Novamente rumo ao norte o filme deixa pela primeira vez o interior e chega à maior cidade do país. São Paulo, por receber imigrantes de todo o Brasil, sintetiza muito bem a diversidade cultural de norte a sul e coloca na sanfona inúmeros elementos. O instrumento é utilizado no jazz, hip hop, música árabe, japonesa, etc. Além disso, anima as festas fundamentais aos imigrantes nordestinos que têm grande peso na história da cidade. Finalmente a história de Dominguinhos, que até então acompanhava as entrevistas, ganha o merecido destaque, pois em certo sentido simboliza muito bem os imigrantes nordestinos.
O músico de simpatia inigualável saiu do nordeste ainda criança, como tantos outros, e enfrentou onze dias em um “pau de arara” para chegar ao sudeste. Tocava pandeiro com os irmãos para conseguir dinheiro e ajudar a mãe a fazer a feira, mas o que mudou sua vida foi conhecer o gênio Luiz Gonzaga, que lhe deu um acordeom e foi seu padrinho na música. Dominguinhos se emociona – e nos emociona – ao lembrar-se de tantos nordestinos que deixam a terra que amam para tentar uma vida melhor e muitas vezes não têm a chance de voltar para casa, assim como os pais do músico.

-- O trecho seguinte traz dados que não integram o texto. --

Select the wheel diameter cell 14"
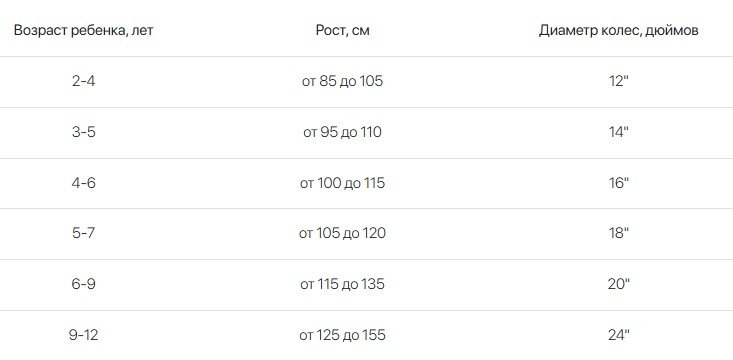 619,132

Para terminar a viagem o longa nos leva de volta ao nordeste com a entrevista do mestre Sivuca. Talvez seja o último registro do músico que morreu em 2006, cujos dedos passeiam pelas teclas da sanfona em um dueto inenarrável com Dominguinhos, que apesar de mais novo, inspira o mestre – segundo palavras do próprio Sivuca. A obra termina com um grupo de irmãos que toca para Santa Luzia, o que prende todos no cinema até o fim dos créditos.

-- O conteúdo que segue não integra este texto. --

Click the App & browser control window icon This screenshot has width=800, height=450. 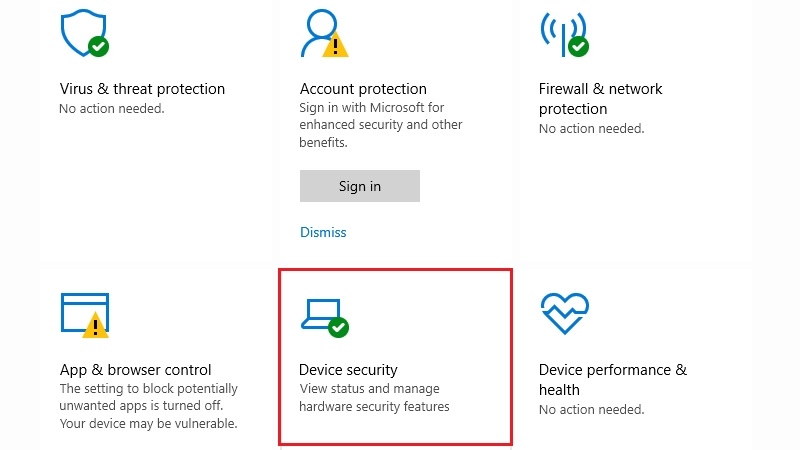pyautogui.click(x=85, y=315)
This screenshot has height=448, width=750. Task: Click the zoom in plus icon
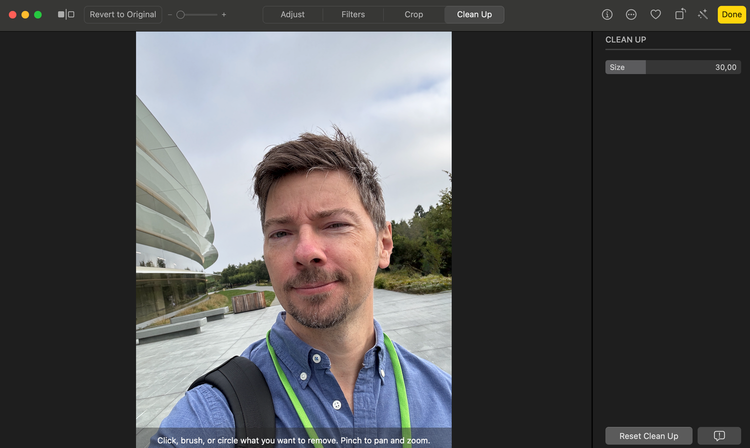[224, 15]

Muitas vezes ao longo do trabalho sentimos vontade de aplaudir o que é exposto, como se estivéssemos vendo as apresentações ao vivo e, apesar da intenção do filme não ser esta, saí da sala com vontade de colocar uma mochila nas costas e refazer a viagem pelo Brasil que toca sanfona! Para quem não gosta de documentários, essa é uma ótima dica para uma revisão de conceitos.
Geralmente eu só coloco o trailer, mas diante do Milagre, não colocar esse vídeo seria um pecado =)
Um comentário:
Oi Alexandre! Que bom seu artigo! Nos enche de satisfação perceber que nossa mensagem é bem recebida. Muito obrigado pela atenção. Abraço!